Tuesday, March 17, 2015

Beale Street Dynasty

What I try to do with reviews at this Bookshelf blog is keep it simple and spoiler-free, and let you know whether I'd recommend you pick up a copy of what I just read. Seems to work okay. This time, a brief review of Beale Street Dynasty (Norton, 2015).


I really envy Preston Lauterbach's talent. He seems to immerse himself so totally in his research and has a ball sharing stories. The problem with Beale Street Dynasty, inasmuch as there's a problem at all, is that so much of what he has to share this time around just wasn't fun to read. That's not his fault in any way, but man, an awful lot of innocent blood was spilled to make Memphis the city it is today. I wasn't able to read more than forty pages at a stretch without wanting to go back in time with a baseball bat and hit somebody.

This is not a light read. I was expecting something breezy about the blues and barbecue, but Memphis is much heavier and deeper than that. Lauterbach builds the narrative around Robert Church and his son, Robert Jr. After the Civil War, the senior Church moved into the gambling houses and whorehouses and drinkin' houses on Beale Street and outshone all his rivals in the world of vice. He became a millionaire - very probably the first black millionaire in the South - while surviving race riots, assassination attempts, and crooked cops.

The incredible contradictions in Church's life make for an amazing story. He made his money from prostitution and gambling and funneled it into real estate and civic life and the arts. Blues pioneer W.C. Handy benefited from Church's patronage. Handy came to Memphis in 1909 and was quickly commissioned to write an election jingle for the politician E.H. Crump on the eve of his first mayoral race. Handy turned that tune into one of the era's biggest hits, "Memphis Blues," and Church's son, who took over his father's businesses after his death in 1912, spent the rest of his life in a very awkward and uneasy relationship-of-mutual-benefit with Crump, who spent years in charge of the town as its political boss. Church Jr. got black voters around Tennessee's Jim Crow laws by paying poll taxes for hundreds of people and kept Crump, and all of his subordinates, in office for decades.

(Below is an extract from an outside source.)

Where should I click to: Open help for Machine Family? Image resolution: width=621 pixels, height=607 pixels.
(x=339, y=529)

It's an incredibly interesting story, and often an infuriating one. If you're curious about Memphis, but are also the sort of guilt-ridden sort who gets incredibly aggravated by how aggressively awful, racist, and bloodthirsty our ancestors so frequently were, then you probably need to read some other book to find out about Sun Records, B.B. King, Jim Neely, and that funny pyramid building that used to be the basketball arena. But if you like seeing history come alive and really detailed anecdotes about the lovers and fighters of the day, then Lauterbach's worth digging into, even if you'll want to smack some of these awful people in the face with that shovel before you're finished with it. Recommended to read with some period music on YouTube for a soundtrack.

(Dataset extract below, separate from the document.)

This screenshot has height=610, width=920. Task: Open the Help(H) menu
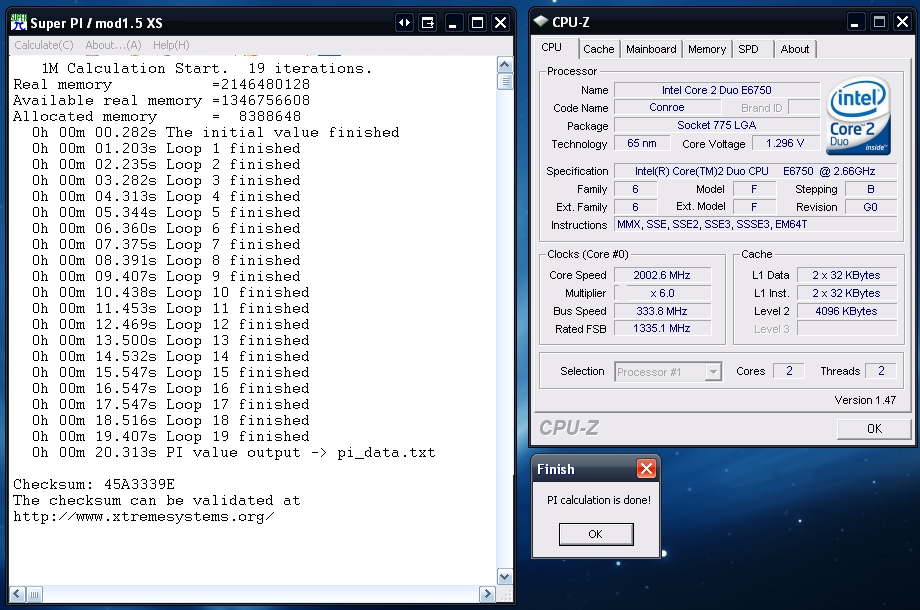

A copy of this book was provided by the publisher for the purpose of review. If you'd like to see your books (typically comics or detective fiction) featured here, send me an email.

2 comments:

Dave said...

Sounds like a good book Grant, I went ahead and pre-ordered it from Amazon. Looked for an affiliate link on your blog but didn't see one.

I lived in Memphis in the late sixties and early seventies. The evening Dr. M.L. King was assassinated, I was 3 blocks deep on foot collecting a debit insurance route. Managed to get out with out getting robbed or hurt and home before martial law was declared.

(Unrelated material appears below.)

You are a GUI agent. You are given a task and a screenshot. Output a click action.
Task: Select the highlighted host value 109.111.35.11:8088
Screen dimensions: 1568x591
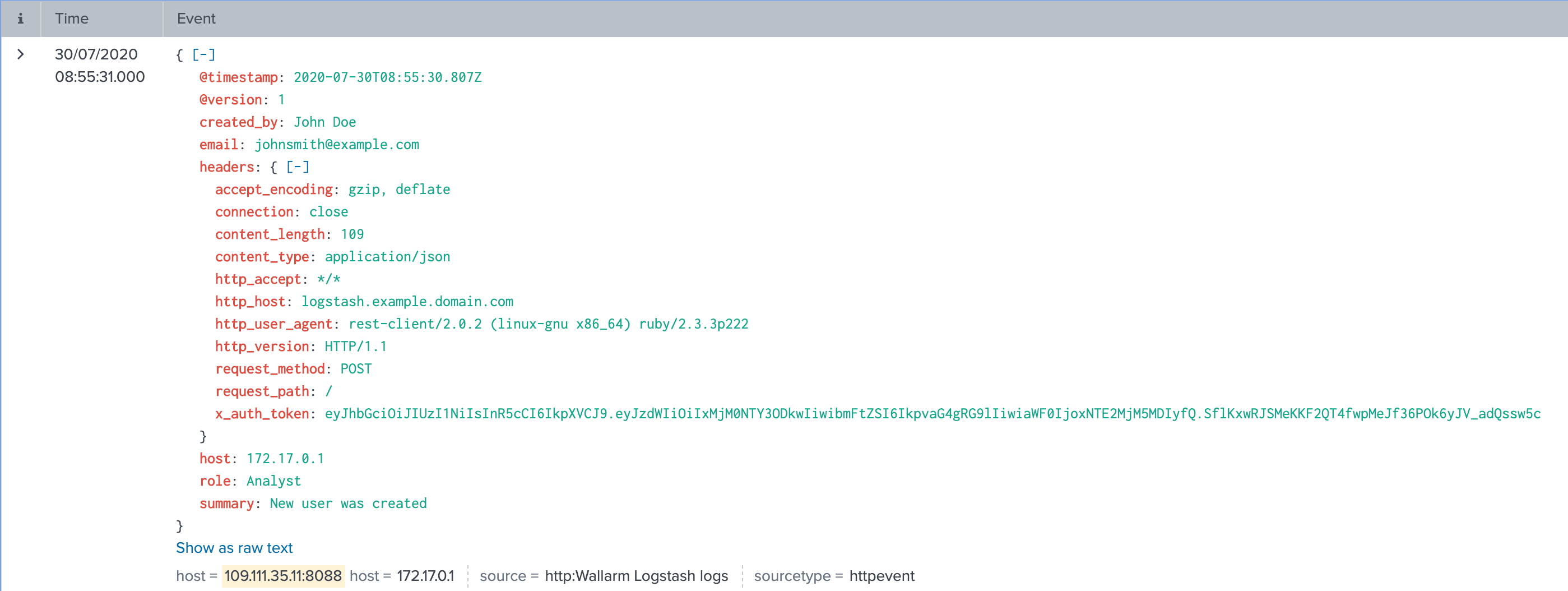click(x=283, y=575)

Even in the time period I was there, Memphis politics was to say the least unusual The police were comprised of a low of hard cases. I had a friend that was a Lt. on the forces, his nickname was "Skull," he earned it by busting skulls with a slapjack while breaking up fights in Black juke-joints in South Memphis.

G.G. said...

Thanks for writing! Actually, just clicking the image of the book's cover on any of the posts here should take you straight to a place to order it - Amazon (where I'm an affiliate), 2000 AD's online shop, etc.